* [SELECTED PASSAGE]:
+++

No Truces on Abortion: Social and Economic Issues Must Go Together

Stan Guthrie | Crosswalk.com Contributing Author | Published: Jul 02, 2010

No Truces on Abortion: Social and Economic Issues Must Go Together


July 6, 2010

Mitch Daniels, Indiana's pro-life Republican governor, recently said it's time to call a "truce" on social issues so that we can focus on getting the country's disastrous financial house in order. Daniels, for the record, has done a great job keeping the Hoosier state solvent in tough economic times, unlike its debt-ridden neighbor, Illinois.

Let's assume for a moment that national issues can be neatly divided into "social" and "economic" spheres. Let's also assume that we can address only one sphere at a time. Given that, is a truce on abortion still the right response? Even if it were, a truce must be agreed to by both sides. Those who support abortion rights have shown no interest in any truce—to the contrary, in fact.

+++

* [GIVEN MATERIAL]:
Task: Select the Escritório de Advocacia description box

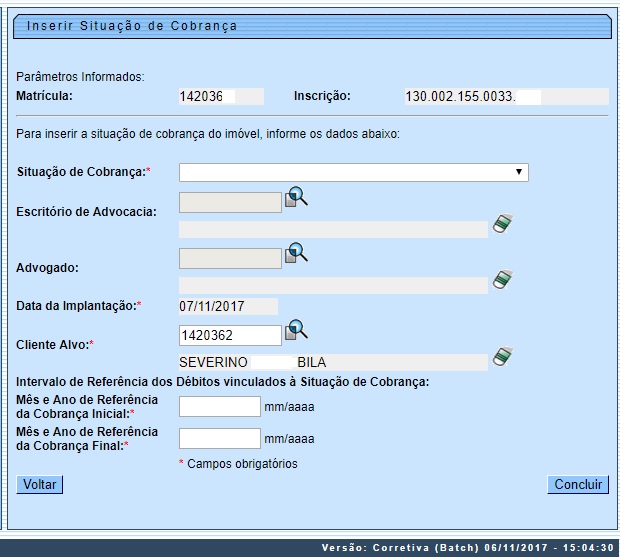Action: pos(333,229)
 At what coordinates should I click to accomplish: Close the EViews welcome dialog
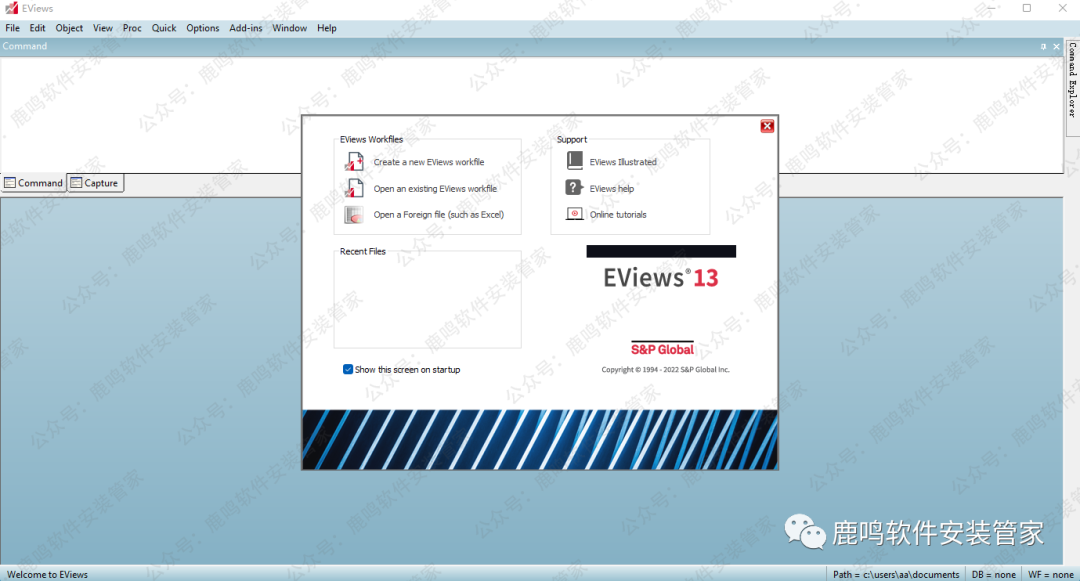[x=767, y=126]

+++

* [EXERCISES TO COMPLETE]:
**a.** Answer these questions from the column on an abortion truce:
(i) Which state does Mitch Daniels govern?
(ii) Which neighboring state does the column call debt-ridden?
(iii) According to the column, what must happen for a truce to exist?
**b.** Carry on the column on an abortion truce, picking up after its final sentence.
The material has no connection to the column on an abortion truce.

* [THE REPLIES]:
**a.**
(i) Indiana.
(ii) Illinois.
(iii) Both sides must agree to it.

**b.**
Barack Obama, the nation's staunchest pro-choice president ever, is poised to place his second justice on the Supreme Court in less than two years. While the records of Sonia Sotomayor and Elena Kagan on the sanctity of human life are ambiguous, it is safe for pro-lifers to assume that, when push comes to shove, they will support Roe v. Wade as the law of the land.

Obama, who was elected with a well-publicized promise to seek "abortion reduction," has instead taken steps to add to the nation's total of 50 million abortions. His new health care law, for example, provides federal subsidies to insurance companies that include abortion in their care options. One of Obama's first official acts was to revoke the Mexico City policy, which had blocked taxpayer money from going to organizations that promote abortion overseas.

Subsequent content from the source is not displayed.